Khamenei lauded the efforts of Rouhani but reiterated his skepticism about possible negotiations with Washington, stopping short of endorsing rapprochement with his state’s longtime foe, the United States.
“We are pessimistic about Americans and have no trust in them. The American government is untrustworthy, disloyal, considers itself superior and breaks its promises,” Khamenei said.
The speech offered a glimpse at the difficult path ahead for Iran and the United States if they are to mend relations and begin direct negotiations over Iran’s nuclear ambitions, the ongoing crisis in Syria, and other regional issues that concern both Washington and Tehran.
In both capitals the minor breakthrough was met with excitement, but also some criticism.
On Friday, Wendy Sherman, the State Department’s undersecretary for political affairs, told the Senate Foreign Relations Committee that, “deception is part of the DNA,” referring to Iranian officials.
But Sherman made the comment as she was asking Congress to delay to sanctions on Iran until after the next round of negotiations between Iran and world powers in Geneva later this month, a sign that the Obama administration, like Tehran, would like to reduce the number of obstacles to achieving a nuclear deal.

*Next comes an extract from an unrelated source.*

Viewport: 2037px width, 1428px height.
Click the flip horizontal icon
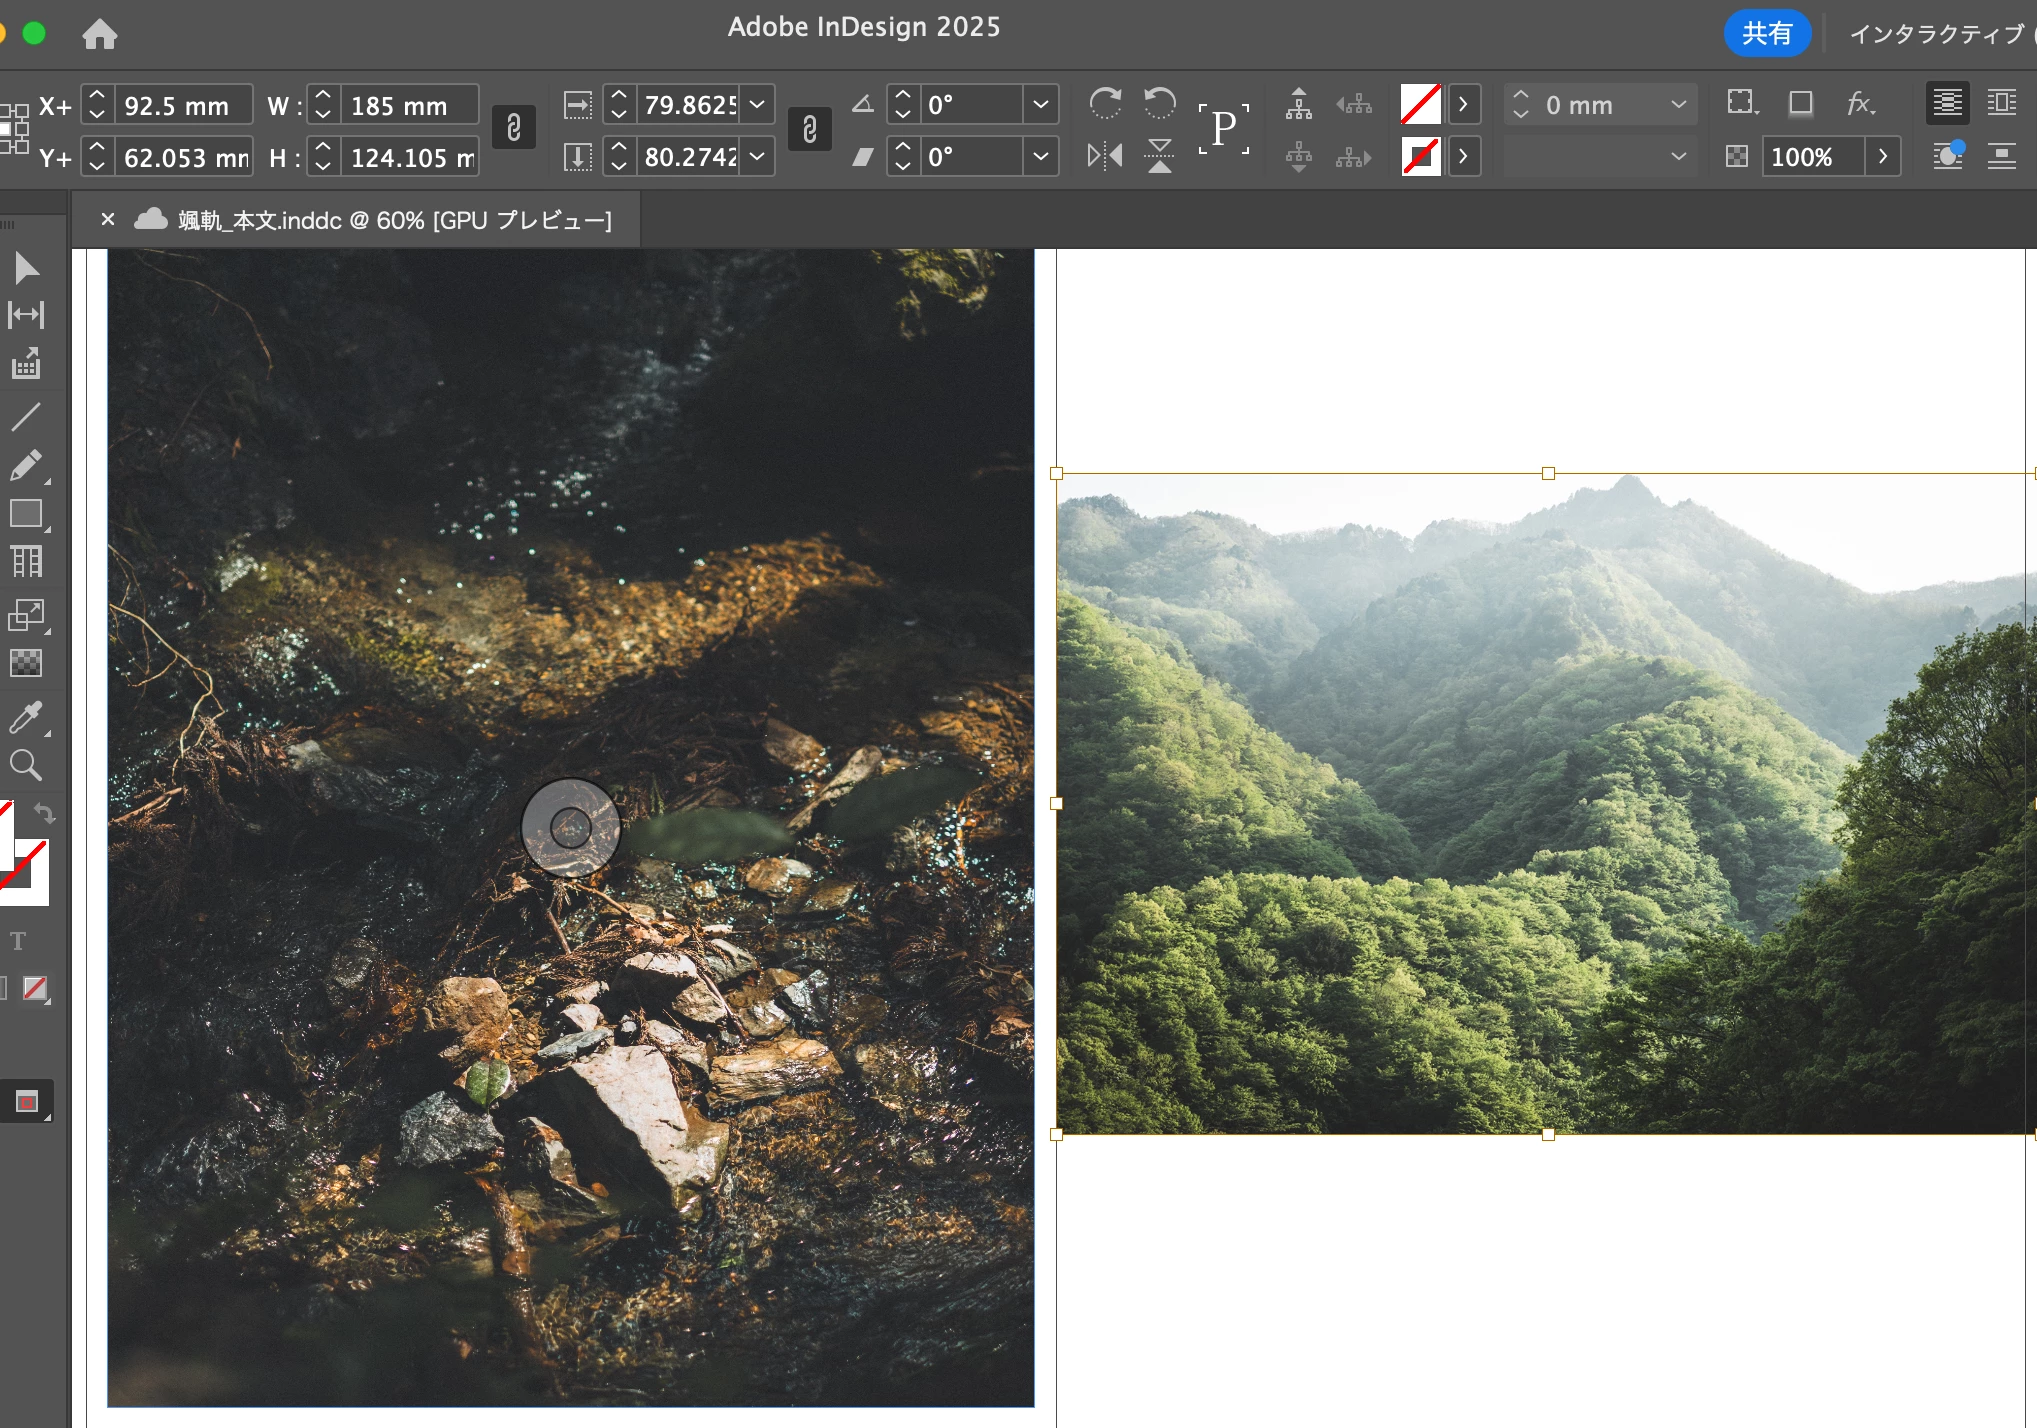1105,156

Khamenei’s words on Saturday echoed Sherman’s skeptical endorsement of beginning a dialogue that could signal an end to one of the world’s longest and most bitter international feuds since the Cold War.
“Of course I do not approve of some of what happened in New York, but I am optimistic about the diplomacy of our esteemed government,” Khamenei said.
His disapproval is likely a reference to a last-minute phone call between Rouhani and President Obama as Rouhani was headed to the airport for his return flight to Tehran. That call, which Obama initiated, is already being hailed as a historic moment after more than 34 years of no contact between the leaders of the two countries.
The call was the culmination of a diplomatic outreach effort by Rouhani and his foreign minister, Mohammad Javad Zarif. Iran’s delegation made numerous media appearances while in New York, attempting to erase the negative impression Rouhani’s predecessor, Mahmoud Ahmadinejad, left in the minds of Americans both in and out of government. Ahmadinejad used his General Assembly appearances to question the Holocaust and the Sept. 11, 2001, attacks.